PROBLEM
Reproduce the bill summary below from "SECTIONS 135.535 &" to "by this act.", substituting "statewide cap" for "statewide maximum".

PASSAGE SHOWN

Senate Committee Substitute

SCS/HCS/HB 327- This act creates new economic development programs and modifies provisions of the Film Production Tax Credit Program, the Quality Jobs Program, the Enhanced Enterprise Zone Program, and the New Jobs Training Program.

DISTRESSED AREAS LAND ASSEMBLAGE TAX CREDIT PROGRAM

This act creates the distressed areas land assemblage tax credit program, administered by the department of economic development. Tax credits issued under the distressed area land assemblage tax credit act, are non-refundable, fully transferrable income, corporate franchise, and financial institutions, tax credits. Tax credits issued under the act will be equal to fifty percent of the acquisition costs for the land, and one hundred percent of the interest costs. The tax credit program is capped at one hundred million dollars and the total amount of tax credits issued annually is limited to twelve million dollars.

SECTIONS 135.535 & 135.562

The act enables a taxpayer making less than $30,000 per year who modifies their home to be accessible to a disabled person who resides with the taxpayer to claim a credit against their income tax for one hundred percent of the costs of modification, up to $2,500. For taxpayers making between $30,000 and $60,000, a credit will be allowed in the amount equal to fifty percent of the costs of modification, up to $2,500. All tax credits will be refundable, up to $2,500 per year. The credits are not transferrable. The credit has a statewide maximum of $100,000 per year. If ten million dollars in tax credits are not approved, for programs authorized under the rebuilding communities tax credit program, then up to the first one hundred thousand dollars in tax credits shall be used for the home modification tax Credit created by this act.

DATASET EXTRACT
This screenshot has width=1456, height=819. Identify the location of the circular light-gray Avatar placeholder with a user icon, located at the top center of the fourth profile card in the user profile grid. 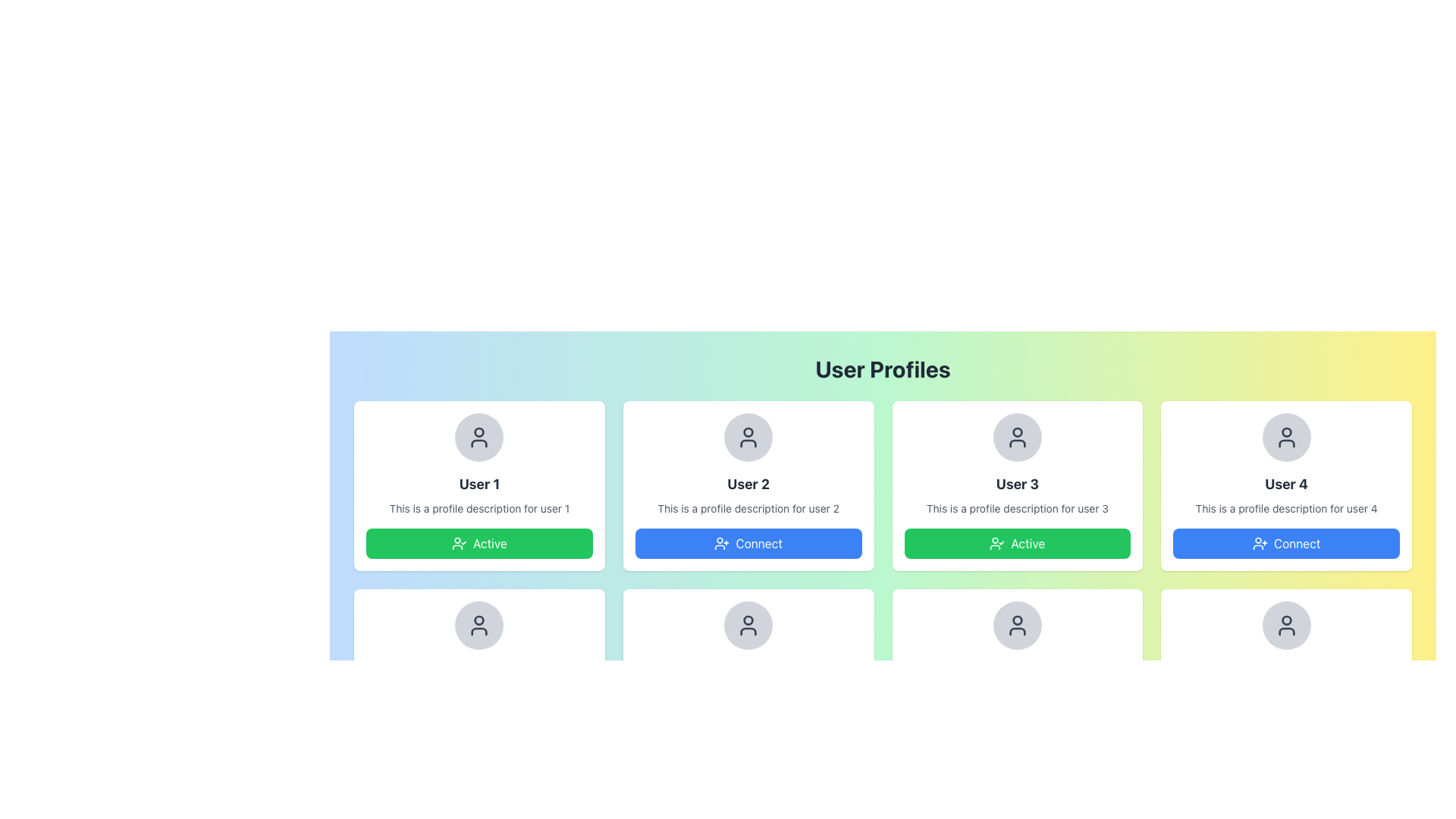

FULL OUTPUT
SECTIONS 135.535 & 135.562

The act enables a taxpayer making less than $30,000 per year who modifies their home to be accessible to a disabled person who resides with the taxpayer to claim a credit against their income tax for one hundred percent of the costs of modification, up to $2,500. For taxpayers making between $30,000 and $60,000, a credit will be allowed in the amount equal to fifty percent of the costs of modification, up to $2,500. All tax credits will be refundable, up to $2,500 per year. The credits are not transferrable. The credit has a statewide cap of $100,000 per year. If ten million dollars in tax credits are not approved, for programs authorized under the rebuilding communities tax credit program, then up to the first one hundred thousand dollars in tax credits shall be used for the home modification tax Credit created by this act.